Stacey is one of hundreds of people who pass through the two Catholic Worker houses in Manhattan on a daily basis. Many of these people complain of problems they’ve had with the New York City shelter system. What makes the Catholic Worker houses stand apart from the other shelters, they say, is the unique attitude among the staff — the direct personal engagement that Catholic Workers bring to their work. For the past seventy years, this particular approach toward public service has been an explicit part of the movement’s mission, encapsulated in a philosophy known as “personalism,” which Catholic Worker co-founder Peter Maurin studied in the writings of the French philosopher Emmanuel Mounier.

At the time of the Catholic Worker’s founding, the world was beginning to be split between two warring political ideologies. The conflict between the classical liberals who favored capitalism and the Marxists who favored socialism would dominate the history of most of the twentieth century. Mounier’s philosophy of personalism advocated a middle ground between the liberals’ glorification of the individual and the Marxists’ glorification of the collective, both of which (according to Mounier) failed to put sufficient emphasis on personal responsibility.

In a 1955 issue of the Catholic Worker, Dorothy Day explained how Peter Maurin adapted the principles of personalism to the work of social justice: “His whole message was that everything began with one’s self … If every man became poor there would not be any destitute, he said. If everyone became better, everyone would be better off. He wanted us all ‘to quit passing the buck.’” In their daily work, the Catholic Workers live out the personalist philosophy by both choosing poverty and working to help those who have to live in poverty. As Griffin points out, “The way you help is as important as the money you give to help.”

The Maryhouse on East Third Street.

Act locally, act globally

It’s noon on Saturday in Manhattan’s Union Square, and nearly a dozen people are gathered around the statue at the northern edge of the square. The Catholic Workers and other activists have been holding a weekly vigil here for years. Now it’s about Iraq, but they’ve always had reasons to protest: Before the September 11 terrorist attacks, the group protested the presence of U.S. troops in Colombia.

How do U.S. policies in far-off lands connect to the movement’s mission of helping the poor? Art Laffin, a volunteer at the Catholic Worker house in Washington, says that the poor person on the street and the people in Baghdad are both “victims of our society.”

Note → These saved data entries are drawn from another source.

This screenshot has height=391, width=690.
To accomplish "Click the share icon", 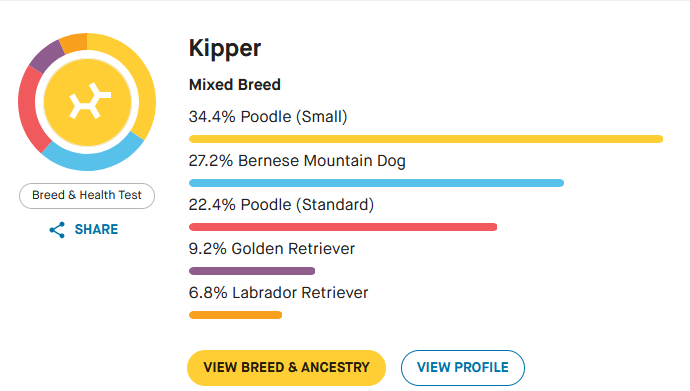I will pos(57,230).
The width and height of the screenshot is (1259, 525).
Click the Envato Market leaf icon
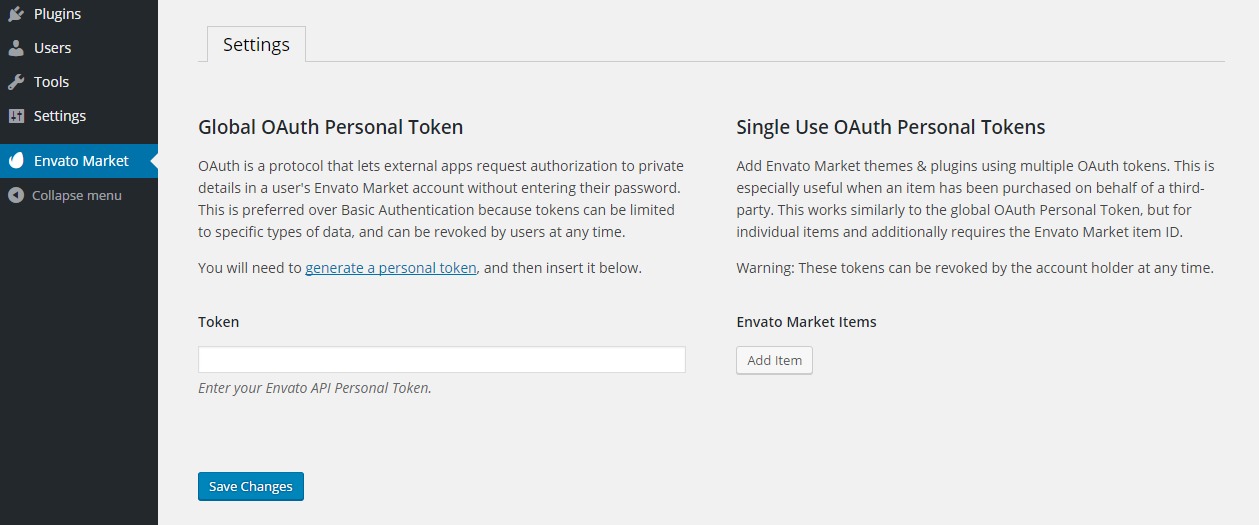16,161
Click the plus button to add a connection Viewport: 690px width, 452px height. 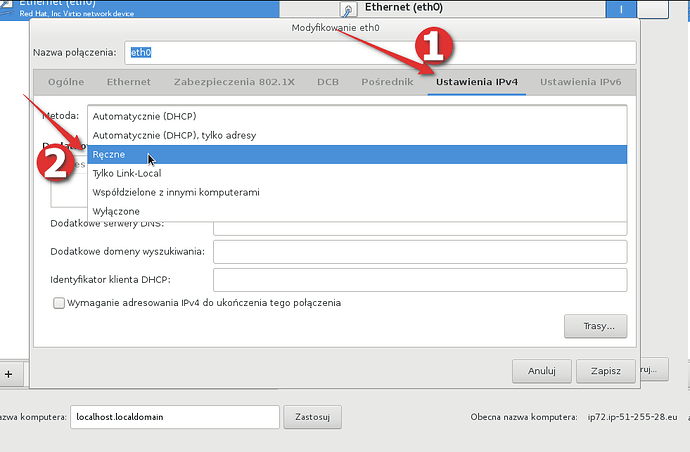tap(9, 372)
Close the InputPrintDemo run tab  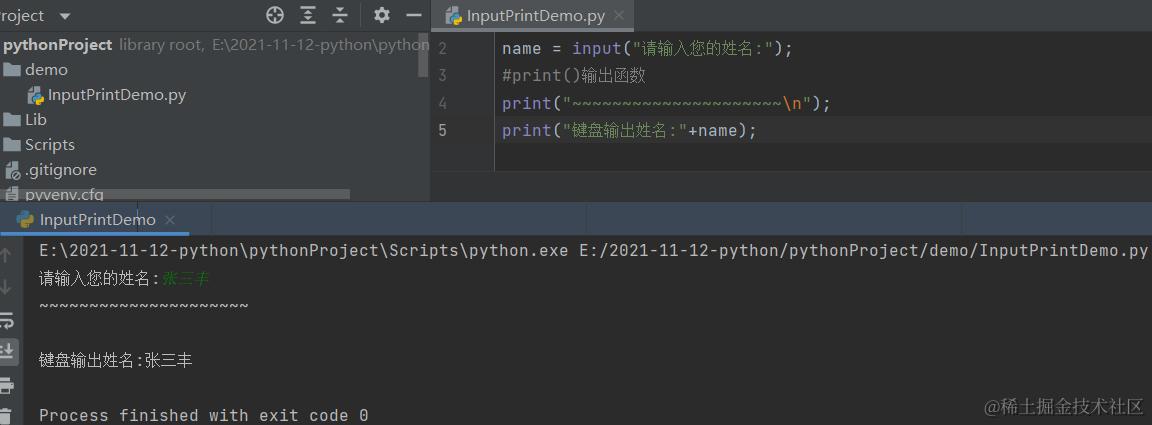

“We’re trying to live an alternative, a nonviolent alternative,” Laffins says. “We choose to not cooperate with a consumer society and a system that sanctions killing.” For Catholic Workers like Laffin, protests and vigils are as much a part of their day-to-day work as feeding the poor. Every Monday for the past sixteen years, Laffin and about fifteen other volunteers have held a vigil in front of the Pentagon. Every Friday for the past six years, they have demonstrated in front of the White House. Laffin was arrested last August for participating in a vigil at the Pentagon commemorating the Hiroshima nuclear bombing; the police said he had entered an off-limits area. “Dorothy Day said we have to fill the jails,” Laffin points out.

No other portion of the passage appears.